Data extracts:
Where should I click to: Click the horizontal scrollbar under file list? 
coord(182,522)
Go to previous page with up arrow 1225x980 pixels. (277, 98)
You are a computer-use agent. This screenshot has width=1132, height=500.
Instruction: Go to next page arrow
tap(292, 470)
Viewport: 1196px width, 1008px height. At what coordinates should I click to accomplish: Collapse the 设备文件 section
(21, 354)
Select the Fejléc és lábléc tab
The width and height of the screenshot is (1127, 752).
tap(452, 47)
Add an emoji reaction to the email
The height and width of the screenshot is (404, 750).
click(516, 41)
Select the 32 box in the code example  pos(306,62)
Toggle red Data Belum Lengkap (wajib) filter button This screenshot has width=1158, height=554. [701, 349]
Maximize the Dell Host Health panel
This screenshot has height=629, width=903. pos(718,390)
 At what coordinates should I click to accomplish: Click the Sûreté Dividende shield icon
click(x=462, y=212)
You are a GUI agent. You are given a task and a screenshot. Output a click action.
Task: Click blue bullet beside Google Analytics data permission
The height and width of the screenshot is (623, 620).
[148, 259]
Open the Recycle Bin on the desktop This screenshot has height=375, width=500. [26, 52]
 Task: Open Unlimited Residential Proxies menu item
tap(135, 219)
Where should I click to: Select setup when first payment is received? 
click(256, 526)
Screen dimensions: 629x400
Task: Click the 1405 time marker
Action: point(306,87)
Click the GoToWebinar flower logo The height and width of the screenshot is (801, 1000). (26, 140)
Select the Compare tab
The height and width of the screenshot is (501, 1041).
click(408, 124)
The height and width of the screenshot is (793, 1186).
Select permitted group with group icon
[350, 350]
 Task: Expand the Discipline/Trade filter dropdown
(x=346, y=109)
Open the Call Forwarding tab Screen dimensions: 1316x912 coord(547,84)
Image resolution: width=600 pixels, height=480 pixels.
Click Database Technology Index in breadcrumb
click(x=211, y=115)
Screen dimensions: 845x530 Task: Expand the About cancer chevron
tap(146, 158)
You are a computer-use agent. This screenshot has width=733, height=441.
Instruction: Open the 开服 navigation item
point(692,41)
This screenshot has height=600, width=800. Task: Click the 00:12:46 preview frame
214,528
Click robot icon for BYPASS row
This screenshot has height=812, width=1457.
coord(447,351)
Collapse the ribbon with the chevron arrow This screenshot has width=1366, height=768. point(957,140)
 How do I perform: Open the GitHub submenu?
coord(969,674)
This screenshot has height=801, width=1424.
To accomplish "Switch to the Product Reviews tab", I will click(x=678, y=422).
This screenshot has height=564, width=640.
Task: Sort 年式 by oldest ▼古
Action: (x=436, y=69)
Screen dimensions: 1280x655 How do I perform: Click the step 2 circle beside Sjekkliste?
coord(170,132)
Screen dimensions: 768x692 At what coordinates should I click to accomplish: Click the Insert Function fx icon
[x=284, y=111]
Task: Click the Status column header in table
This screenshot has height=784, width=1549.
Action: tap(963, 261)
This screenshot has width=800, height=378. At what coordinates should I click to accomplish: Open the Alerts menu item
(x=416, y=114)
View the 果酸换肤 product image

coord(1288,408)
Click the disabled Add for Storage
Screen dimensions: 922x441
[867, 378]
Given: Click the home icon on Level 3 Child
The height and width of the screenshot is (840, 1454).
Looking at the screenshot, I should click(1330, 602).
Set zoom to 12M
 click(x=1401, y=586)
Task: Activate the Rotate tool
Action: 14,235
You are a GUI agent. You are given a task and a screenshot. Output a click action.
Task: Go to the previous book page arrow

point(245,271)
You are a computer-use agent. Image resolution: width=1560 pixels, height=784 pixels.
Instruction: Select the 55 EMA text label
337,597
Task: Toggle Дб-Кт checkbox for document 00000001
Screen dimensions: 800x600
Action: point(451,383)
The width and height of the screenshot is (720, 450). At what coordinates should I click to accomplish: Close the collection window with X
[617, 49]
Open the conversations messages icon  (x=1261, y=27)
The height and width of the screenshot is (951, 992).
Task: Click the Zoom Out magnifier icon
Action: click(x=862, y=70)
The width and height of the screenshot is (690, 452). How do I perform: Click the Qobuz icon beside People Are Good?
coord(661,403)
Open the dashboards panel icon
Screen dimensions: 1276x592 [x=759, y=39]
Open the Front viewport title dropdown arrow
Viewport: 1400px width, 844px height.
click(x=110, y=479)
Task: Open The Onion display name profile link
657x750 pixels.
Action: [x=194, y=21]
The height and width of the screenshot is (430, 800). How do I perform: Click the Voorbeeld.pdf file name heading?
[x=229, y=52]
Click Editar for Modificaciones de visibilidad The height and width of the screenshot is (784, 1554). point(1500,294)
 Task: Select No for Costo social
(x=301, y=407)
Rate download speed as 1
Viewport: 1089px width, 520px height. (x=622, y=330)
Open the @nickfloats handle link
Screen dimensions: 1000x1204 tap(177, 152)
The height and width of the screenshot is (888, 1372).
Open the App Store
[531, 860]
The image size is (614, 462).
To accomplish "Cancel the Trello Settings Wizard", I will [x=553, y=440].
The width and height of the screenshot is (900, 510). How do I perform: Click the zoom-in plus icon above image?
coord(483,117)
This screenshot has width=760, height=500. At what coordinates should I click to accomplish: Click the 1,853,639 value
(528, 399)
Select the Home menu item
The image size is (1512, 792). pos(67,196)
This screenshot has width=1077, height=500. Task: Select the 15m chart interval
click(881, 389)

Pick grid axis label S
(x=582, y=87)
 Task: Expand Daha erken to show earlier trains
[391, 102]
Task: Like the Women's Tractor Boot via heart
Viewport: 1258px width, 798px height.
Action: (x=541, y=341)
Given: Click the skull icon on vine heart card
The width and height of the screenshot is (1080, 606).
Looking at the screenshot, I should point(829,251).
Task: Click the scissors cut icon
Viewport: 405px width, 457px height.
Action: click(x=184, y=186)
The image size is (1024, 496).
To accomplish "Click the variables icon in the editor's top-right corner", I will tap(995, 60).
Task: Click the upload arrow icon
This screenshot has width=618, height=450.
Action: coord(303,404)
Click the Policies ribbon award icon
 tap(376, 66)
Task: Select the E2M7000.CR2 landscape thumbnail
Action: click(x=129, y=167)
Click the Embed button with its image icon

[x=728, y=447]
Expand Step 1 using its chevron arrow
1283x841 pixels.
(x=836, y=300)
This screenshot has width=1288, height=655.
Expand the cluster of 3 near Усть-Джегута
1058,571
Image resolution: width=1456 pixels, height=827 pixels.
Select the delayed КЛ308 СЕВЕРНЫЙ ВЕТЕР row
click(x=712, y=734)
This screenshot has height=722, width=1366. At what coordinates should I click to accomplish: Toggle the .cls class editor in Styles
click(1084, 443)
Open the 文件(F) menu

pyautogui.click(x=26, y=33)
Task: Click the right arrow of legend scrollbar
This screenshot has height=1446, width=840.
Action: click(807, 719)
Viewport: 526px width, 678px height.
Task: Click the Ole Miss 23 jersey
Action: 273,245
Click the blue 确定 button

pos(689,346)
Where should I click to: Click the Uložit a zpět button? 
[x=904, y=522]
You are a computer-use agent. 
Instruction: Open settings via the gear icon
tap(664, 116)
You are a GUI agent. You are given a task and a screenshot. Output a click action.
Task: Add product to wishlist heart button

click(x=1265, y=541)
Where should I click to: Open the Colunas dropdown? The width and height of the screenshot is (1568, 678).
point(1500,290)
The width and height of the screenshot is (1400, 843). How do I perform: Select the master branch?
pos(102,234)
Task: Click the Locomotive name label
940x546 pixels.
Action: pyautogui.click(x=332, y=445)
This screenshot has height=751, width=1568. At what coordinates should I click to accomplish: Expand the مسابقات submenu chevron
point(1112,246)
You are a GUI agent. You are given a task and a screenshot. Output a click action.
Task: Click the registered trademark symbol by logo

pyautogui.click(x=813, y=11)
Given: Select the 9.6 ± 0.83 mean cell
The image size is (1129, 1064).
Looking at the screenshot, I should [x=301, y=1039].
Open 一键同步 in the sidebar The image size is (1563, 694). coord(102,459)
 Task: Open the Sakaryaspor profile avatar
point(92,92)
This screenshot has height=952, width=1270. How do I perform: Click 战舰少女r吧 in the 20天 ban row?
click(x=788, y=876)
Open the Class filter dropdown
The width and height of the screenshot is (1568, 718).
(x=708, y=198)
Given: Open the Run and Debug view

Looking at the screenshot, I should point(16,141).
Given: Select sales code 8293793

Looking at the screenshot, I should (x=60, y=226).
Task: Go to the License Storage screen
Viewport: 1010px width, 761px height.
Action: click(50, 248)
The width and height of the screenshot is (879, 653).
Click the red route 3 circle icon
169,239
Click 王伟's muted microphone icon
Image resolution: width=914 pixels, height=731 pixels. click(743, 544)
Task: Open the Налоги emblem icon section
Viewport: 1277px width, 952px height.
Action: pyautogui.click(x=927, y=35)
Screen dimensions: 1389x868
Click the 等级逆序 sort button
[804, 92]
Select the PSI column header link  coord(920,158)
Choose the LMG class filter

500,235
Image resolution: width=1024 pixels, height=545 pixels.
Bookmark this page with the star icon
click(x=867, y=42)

What to produce: Could you return, word for word, only the lines running from the first line of the material above to the line that contains "Click robot icon for BYPASS row", inclusive?

Reply to the exercise:
Where should I click to: Click the horizontal scrollbar under file list? 
coord(182,522)
Go to previous page with up arrow 1225x980 pixels. (277, 98)
You are a computer-use agent. This screenshot has width=1132, height=500.
Instruction: Go to next page arrow
tap(292, 470)
Viewport: 1196px width, 1008px height. At what coordinates should I click to accomplish: Collapse the 设备文件 section
(21, 354)
Select the Fejléc és lábléc tab
The width and height of the screenshot is (1127, 752).
tap(452, 47)
Add an emoji reaction to the email
The height and width of the screenshot is (404, 750).
click(516, 41)
Select the 32 box in the code example  pos(306,62)
Toggle red Data Belum Lengkap (wajib) filter button This screenshot has width=1158, height=554. [701, 349]
Maximize the Dell Host Health panel
This screenshot has height=629, width=903. pos(718,390)
 At what coordinates should I click to accomplish: Click the Sûreté Dividende shield icon
click(x=462, y=212)
You are a GUI agent. You are given a task and a screenshot. Output a click action.
Task: Click blue bullet beside Google Analytics data permission
The height and width of the screenshot is (623, 620).
[148, 259]
Open the Recycle Bin on the desktop This screenshot has height=375, width=500. [26, 52]
 Task: Open Unlimited Residential Proxies menu item
tap(135, 219)
Where should I click to: Select setup when first payment is received? 
click(256, 526)
Screen dimensions: 629x400
Task: Click the 1405 time marker
Action: point(306,87)
Click the GoToWebinar flower logo The height and width of the screenshot is (801, 1000). (26, 140)
Select the Compare tab
The height and width of the screenshot is (501, 1041).
click(408, 124)
The height and width of the screenshot is (793, 1186).
Select permitted group with group icon
[350, 350]
 Task: Expand the Discipline/Trade filter dropdown
(x=346, y=109)
Open the Call Forwarding tab Screen dimensions: 1316x912 coord(547,84)
Image resolution: width=600 pixels, height=480 pixels.
Click Database Technology Index in breadcrumb
click(x=211, y=115)
Screen dimensions: 845x530 Task: Expand the About cancer chevron
tap(146, 158)
You are a computer-use agent. This screenshot has width=733, height=441.
Instruction: Open the 开服 navigation item
point(692,41)
This screenshot has height=600, width=800. Task: Click the 00:12:46 preview frame
214,528
Click robot icon for BYPASS row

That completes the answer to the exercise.